PLEASANT GROVE, Utah (ABC4) – When Justin Bieber takes the stage for his first Metaverse concert this Thursday, he will deliver what is set to be one of the most breathtaking live performances of all time.
The point is, while dozens of adoring Beliebers will see a figure that looks like their idol dance and sing along to hits like “Peaches,” “Hold On” and their new single “Ghost”, they won’t actually see the real one. Bieber.
They will watch a digital avatar of the pop megastar interact with and create a fully immersive 3D digital world. The real Bieber will wear a motion capture suit in a studio in an undisclosed location in California, with his movements and voice projected onto the digital avatar.
Adam Sidwell, owner and founder of Utah-based Future House Studios, the company commissioned by virtual concert promoter Wave to provide the art and content for the show, says what he and his team have prepared for Bieber and that his fans will enjoy the concert experience. to the next level.
“It’s kind of the exciting thing, if you go to a Justin Bieber concert, and you’re sitting in the audience, it’s fun, it’s full of energy, and you’re clapping, but here with these virtual concerts, you’re interacting with the experience, ”Sidwell explains to ABC4.com.
This isn’t Future House’s first foray into turning a real-life superstar into a living digital creation in a highly imaginative world. The group also put avatars of The Weeknd and Doja Cat on the phone screens of more than two million TikTok users for a very immersive live concert in August 2020.
The TikTok show saw The Weeknd’s digital counterpart perform songs from his album, After Hours, in a world that transformed and changed as audiences interacted with their devices.
It could rightly be described as a fantasy of the Super Bowl halftime show in the TRON universe.
Mike Rich of Future House, who worked as a project supervisor for Bieber’s upcoming concert, explains that this week’s show, which can be accessed anywhere in the United States and Canada with an internet connection Thursday night, will be “head and shoulders above what was done for The Weeknd.”
“Things have progressed, technology has progressed, techniques have progressed,” says Rich. “Visually, I think it will be a really big step forward, even compared to just a few months ago. “
Rich would know all there is to know about awesome visual effects. With Sidwell, he worked as an artist and technical director at George Lucas’ Lucasfilm Industrial Light and Magic Studio for over 20 years. When starting his company in Utah, Sidwell, a BYU graduate, recruited the best of the best to create high-level virtual universes that will propel metaverse visions into a digital reality.

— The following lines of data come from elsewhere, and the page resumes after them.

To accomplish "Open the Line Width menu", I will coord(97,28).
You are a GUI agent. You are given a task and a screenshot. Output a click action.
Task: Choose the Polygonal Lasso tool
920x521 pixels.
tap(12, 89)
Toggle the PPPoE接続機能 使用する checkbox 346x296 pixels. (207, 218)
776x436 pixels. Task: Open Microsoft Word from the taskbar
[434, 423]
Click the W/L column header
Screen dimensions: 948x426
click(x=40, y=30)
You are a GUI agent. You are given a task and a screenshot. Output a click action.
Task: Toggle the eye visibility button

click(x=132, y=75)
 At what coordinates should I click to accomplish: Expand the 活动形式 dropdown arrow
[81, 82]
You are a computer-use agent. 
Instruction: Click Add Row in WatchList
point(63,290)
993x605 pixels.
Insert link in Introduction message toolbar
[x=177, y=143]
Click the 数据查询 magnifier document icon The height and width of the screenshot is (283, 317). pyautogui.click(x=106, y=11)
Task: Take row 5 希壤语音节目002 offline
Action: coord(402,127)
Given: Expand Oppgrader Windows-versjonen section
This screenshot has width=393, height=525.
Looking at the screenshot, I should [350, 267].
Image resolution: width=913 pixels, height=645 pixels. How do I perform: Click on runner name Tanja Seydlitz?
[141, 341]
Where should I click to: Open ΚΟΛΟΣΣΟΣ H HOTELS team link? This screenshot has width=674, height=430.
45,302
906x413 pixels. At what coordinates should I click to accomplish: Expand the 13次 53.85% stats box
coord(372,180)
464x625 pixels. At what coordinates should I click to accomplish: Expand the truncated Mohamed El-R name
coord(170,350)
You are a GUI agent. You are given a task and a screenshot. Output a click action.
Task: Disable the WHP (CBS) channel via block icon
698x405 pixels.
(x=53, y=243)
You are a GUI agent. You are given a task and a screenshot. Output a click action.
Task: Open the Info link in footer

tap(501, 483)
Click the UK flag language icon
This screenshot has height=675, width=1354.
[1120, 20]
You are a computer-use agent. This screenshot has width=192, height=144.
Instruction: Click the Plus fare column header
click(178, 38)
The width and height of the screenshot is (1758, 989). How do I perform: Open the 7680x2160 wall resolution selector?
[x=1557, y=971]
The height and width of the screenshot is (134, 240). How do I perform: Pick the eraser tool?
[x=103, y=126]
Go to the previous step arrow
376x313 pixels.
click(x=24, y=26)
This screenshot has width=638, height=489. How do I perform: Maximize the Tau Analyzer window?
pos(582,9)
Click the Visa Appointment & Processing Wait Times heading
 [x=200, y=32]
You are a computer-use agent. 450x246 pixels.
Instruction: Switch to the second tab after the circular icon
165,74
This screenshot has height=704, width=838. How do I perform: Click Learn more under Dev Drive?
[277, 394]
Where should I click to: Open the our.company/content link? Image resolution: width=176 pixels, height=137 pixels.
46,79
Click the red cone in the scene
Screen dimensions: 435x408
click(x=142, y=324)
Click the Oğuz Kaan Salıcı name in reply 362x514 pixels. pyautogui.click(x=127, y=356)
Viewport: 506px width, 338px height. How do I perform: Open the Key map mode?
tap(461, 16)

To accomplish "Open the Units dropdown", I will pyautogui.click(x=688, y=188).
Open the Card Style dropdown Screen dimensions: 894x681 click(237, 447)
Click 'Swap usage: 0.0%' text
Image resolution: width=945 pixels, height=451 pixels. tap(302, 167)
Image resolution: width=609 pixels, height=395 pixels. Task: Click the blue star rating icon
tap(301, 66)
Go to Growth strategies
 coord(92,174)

Some of Sidwell’s credits as a visual effects artist include blockbuster films like “Me, Robot”, “King Kong”, “Pirates of the Caribbean: At World’s End” and “TRON: Legacy” (now the TRON reference above makes even more sense, eh?). Rich has been involved in almost every modern Star Wars movie, in addition to several images from the Marvel Universe.
Although Sidwell and Rich run the studio’s headquarters from a small office in a building directly across from Pleasant Grove’s iconic Purple Turtle hamburger restaurant, the talent working on Future House productions extends across the world.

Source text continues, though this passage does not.